**Goal of the exercise**
Resume the tutorial text below on building vector space models from pooled BERT subword representations. Pick up right after its last line.

The function `vsm.mean_pooling` is simple `torch.mean` with `axis=1`. There are also predefined functions `vsm.max_pooling`, `vsm.min_pooling`, and `vsm.last_pooling` (representation for the final token).

### Creating a full VSM

Now we want to scale the above process to a large vocabulary, so that we can create a full VSM. The function `vsm.create_subword_pooling_vsm` makes this easy. To start, we get the vocabulary from one of our count VSMs (all of which have the same vocabulary):

In [73]:
vsm_index = pd.read_csv(
    os.path.join(DATA_HOME, 'yelp_window5-scaled.csv.gz'),
    usecols=[0], index_col=0)

In [74]:
vocab = list(vsm_index.index)

In [75]:
vocab[: 5]

['):', ');', '..', '...', ':(']

And then we use `vsm.create_subword_pooling_vsm`:

In [76]:
%%time
pooled_df = vsm.create_subword_pooling_vsm(
    vocab, bert_tokenizer, bert_model, layer=1)

Wall time: 3min 38s


The result, `pooled_df`, is a `pd.DataFrame` with its index given by `vocab`. This can be used directly in the word relatedness evaluations that are central the homework and associated bakeoff.

In [28]:
pooled_df.shape

(6000, 768)

In [29]:
pooled_df.iloc[: 5, :5]

Unnamed: 0,0,1,2,3,4
):,-0.576097,0.310341,-0.532733,-0.83305,-0.626199
);,-0.056739,0.058793,-0.243109,-0.800296,-0.119222
..,-0.271509,-0.009211,-0.190293,-0.275234,-0.276218
...,-0.380597,-0.054661,-0.161327,-0.299695,-0.299188
:(,-0.425129,0.215213,-1.130576,-1.066704,-0.371664


This approach, and the associated code, should work generally for all Hugging Face Transformer-based models. Bommasani et al. (2020) provide a lot of guidance when it comes to how the model, the layer choice, and the pooling function interact.

## The aggregated approach

The aggregated is also straightfoward to implement given the above tool. To start, we can create a map from vocabulary items into their sequences of ids:

In [30]:
vocab_ids = {w: vsm.hf_encode(w, bert_tokenizer)[0] for w in vocab}

Next, let's assume we have a corpus of texts that contain the words of interest:

In [31]:
corpus = [
    "This is a sailing example",
    "It's fun to go sailing!",
    "We should go sailing.",
    "I'd like to go sailing and sailing",
    "This is merely an example"]

The following embeds every corpus example, keeping `layer=1` representations:

In [32]:
corpus_ids = [vsm.hf_encode(text, bert_tokenizer)
              for text in corpus]

In [33]:
corpus_reps = [vsm.hf_represent(ids, bert_model, layer=1)

**Given material**
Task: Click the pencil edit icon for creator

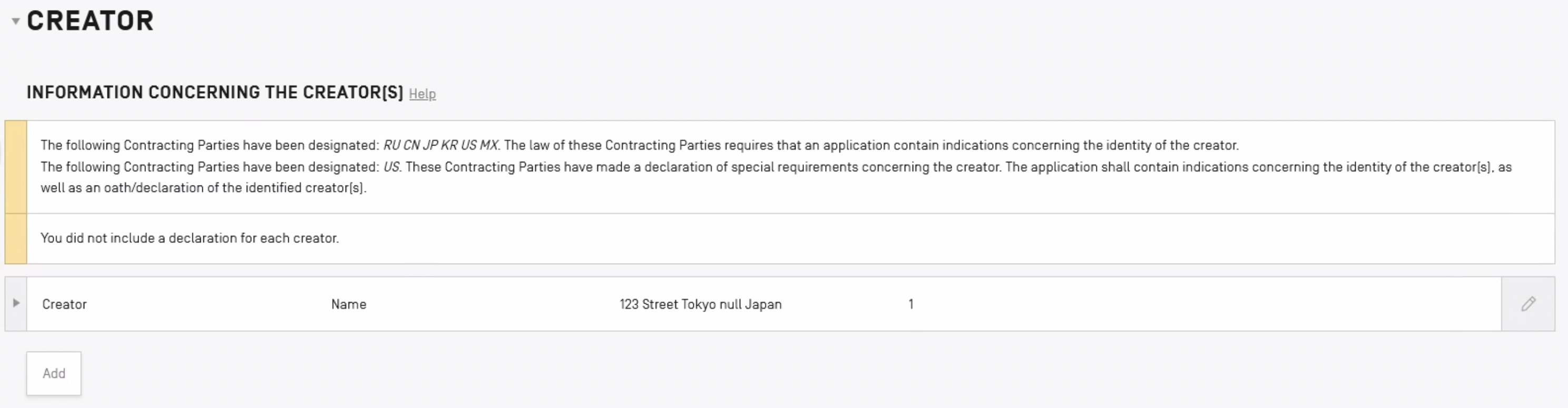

**Task result**
               for ids in corpus_ids]

Finally, we define a convenience function for finding all the occurrences of a sublist in a larger list:

In [34]:
def find_sublist_indices(sublist, mainlist):
    indices = []
    length = len(sublist)
    for i in range(0, len(mainlist)-length+1):
        if mainlist[i: i+length] == sublist:
            indices.append((i, i+length))
    return indices

For example:

In [35]:
find_sublist_indices([1,2], [1, 2, 3, 0, 1, 2, 3])

[(0, 2), (4, 6)]

And here's an example using our `vocab_ids` and `corpus`:

In [36]:
sailing = vocab_ids['sailing']

In [37]:
sailing_reps = []

for ids, reps in zip(corpus_ids, corpus_reps):
    offsets = find_sublist_indices(sailing, ids.squeeze(0))
    for (start, end) in offsets:
        pooled = vsm.mean_pooling(reps[:, start: end])
        sailing_reps.append(pooled)

sailing_rep = torch.mean(torch.cat(sailing_reps), axis=0).squeeze(0)

In [38]:
sailing_rep.shape

torch.Size([768])

The above building blocks could be used as the basis for an original system and bakeoff entry for this unit. The major question is probably which data to use for the corpus.

## Some related work

1. [Ethayarajh (2019)](https://www.aclweb.org/anthology/D19-1006/) uses dimensionality reduction techniques (akin to LSA) to derive static representations from contextual models, and explores layer-wise variation in detailed, with findings that are likely to align with your experiences using the above techniques.

1. [Akbik et al (2019)](https://www.aclweb.org/anthology/N19-1078/) explore techniques similar to those of Bommasani et al. specifically for the supervised task of named entity recognition.

1. [Wang et al. (2020](https://arxiv.org/pdf/1911.02929.pdf) learn static representations from contextual ones using techniques adapted from the word2vec model.